1. Understand the Layout of the Exam and the Content That Will Be Covered!

The goals of the course and subsequent exam, according to the CollegeBoard, is to learn about Germany’s culture and develop German language skills simultaneously. The targeted skills are as follows:
  • comprehend text
  • make connections
  • interpret text
  • make meanings (from words and expressions)
  • speak and write to others interpersonally
  • present orally (through a spoken presentation)
  • present in writing (through a written presentation, such as an essay)
Furthermore, the cultural content is organized in the following units:
  1. Unit 1: Families in Different Societies
  2. Unit 2: The Influence of Language and Culture on Identity
  3. Unit 3: Influences of Beauty and Art
  4. Unit 4: How Science and Technology Affect Our Lives
  5. Unit 5: Factors That Impact the Quality of Life
  6. Unit 6: Environmental, Political, and Societal Challenges
Because of the magnitude of skills and content tested, the exam has quite a few different parts.
The exam will test you through both multiple-choice questions (MCQs) and free-response questions (FRQs), with each section worth 50% of the overall score. Both sections will utilize audio files and written texts in order to test different levels of comprehension (in this case, both reading and listening).
The FRQ will require you to respond to a written passage (such as a sample letter or email) with a response of your own (therefore testing both comprehension and communication skills). There will also be an essay section in which you will be asked to complete a rough draft of an essay regarding a cultural component of Germany in order to evaluate knowledge of content and written presentational skills.
There is a section within the FRQs that will ask you to give an oral presentation about some aspect of German culture as well. Again, this is a good way for you to demonstrate mastery of content as well as proficiency within the language.
Lastly, there is a short portion that requires you to engage in a short, spoken conversation in order to assess listening comprehension and your ability to respond appropriately.

2. Immersion is Key!

The best way to learn a language and to further proficiency is to simply surround yourself with it. This is how babies learn to speak; they hear spoken language enough that their brains just start to pick up on it. This has been proven to be the best way to learn a second language as well.
There are multiple ways you can immerse yourself. For example, watch movies and/or TV shows with German dubs and/or subtitles. Even better, watch German television! Doing so will not only accustom your brain to listening and processing (authentic) spoken German, but it can also be a good way to pick up on some idiomatic expressions and slang, which is a great step towards fluency!
Another good method is to listen to German music! Singing along is a proven way to improve pronunciation, too! Look up German music playlists on Spotify or Youtube, and follow along with the lyrics!

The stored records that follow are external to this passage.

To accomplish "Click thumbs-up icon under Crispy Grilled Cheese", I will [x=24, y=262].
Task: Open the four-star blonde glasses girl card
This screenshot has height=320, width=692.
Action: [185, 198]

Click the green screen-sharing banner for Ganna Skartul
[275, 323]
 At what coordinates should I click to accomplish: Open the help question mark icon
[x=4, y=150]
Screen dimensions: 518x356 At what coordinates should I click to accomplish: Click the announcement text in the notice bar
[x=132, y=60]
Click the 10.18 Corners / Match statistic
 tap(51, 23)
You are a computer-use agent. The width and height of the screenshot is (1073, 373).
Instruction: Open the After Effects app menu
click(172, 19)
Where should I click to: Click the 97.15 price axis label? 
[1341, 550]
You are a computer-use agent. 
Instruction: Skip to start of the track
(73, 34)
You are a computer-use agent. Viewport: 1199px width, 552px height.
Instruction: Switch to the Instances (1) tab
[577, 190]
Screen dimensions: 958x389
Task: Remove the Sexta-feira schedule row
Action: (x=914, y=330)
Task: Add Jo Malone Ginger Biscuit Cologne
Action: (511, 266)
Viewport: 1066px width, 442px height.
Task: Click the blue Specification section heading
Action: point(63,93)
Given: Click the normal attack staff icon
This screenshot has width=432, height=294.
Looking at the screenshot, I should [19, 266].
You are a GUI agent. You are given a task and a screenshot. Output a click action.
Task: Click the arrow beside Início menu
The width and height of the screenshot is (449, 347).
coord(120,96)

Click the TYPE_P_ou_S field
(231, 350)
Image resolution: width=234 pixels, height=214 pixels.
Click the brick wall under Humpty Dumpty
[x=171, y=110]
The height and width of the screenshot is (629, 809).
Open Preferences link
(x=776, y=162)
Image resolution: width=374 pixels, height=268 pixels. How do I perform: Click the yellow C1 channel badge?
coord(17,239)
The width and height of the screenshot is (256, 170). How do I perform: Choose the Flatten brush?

3. Practice a Little Bit Every Day!

In order for effective immersion, it is best to practice a little bit each day. This does not necessarily mean you have to spend a whole hour every day just studying German. That is not fun or effective, and it may even lead to burnout, which is never ideal.
Instead, just try to incorporate some sort of German language into your everyday life. It is not a bad idea to change your phone’s language settings to German, so that you are forced to interact with the language every time you look at your phone. You could also try to journal a little bit in German each day, read some German news every day, etc.
It does not matter how much time you spend or whether German is being used actively or passively, as long as there is interaction with the language in some capacity every day. It may seem daunting, but you will feel the benefits!
Soon, you'll be able to answer "ja"

Image courtesy of nationaltoday

4. Use a Variety of Resources to Study!

Ok, so now that we've covered the fun ways to practice German on a daily basis, we now have to discuss the hard stuff—grammar drills and improving vocabulary. Actively studying language can be tedious, but it is very important for acquisition.
Each person learns and thrives a bit different. Some people enjoy conjugation practice. Others would rather practice grammar by writing an essay and editing it for mistakes. Whichever method you prefer is totally fine, but it would not be a bad idea to try to mix up these methods and incorporate a variety.
This “variety” can include prep books, grammar drills, interactive lessons (such as, Fiveable study guides and videos, and more! For more ideas on resources for active acquisition, check out “Best Textbooks/Prep Books for AP German”!

5. Do Not Stress!

Communicating in a second language can be very daunting, especially within a “high-stakes” environment, such as an exam! Accessing the “German” part of your brain will be a lot more effective if you are relaxed. It is ok to make some mistakes along the way; for example, if you’re speaking and realize you misconjugated a verb or used the wrong word, don’t get flustered! Odds are your message will still be understandable, and it will be much better to continue on instead of fumbling to correct your mistake.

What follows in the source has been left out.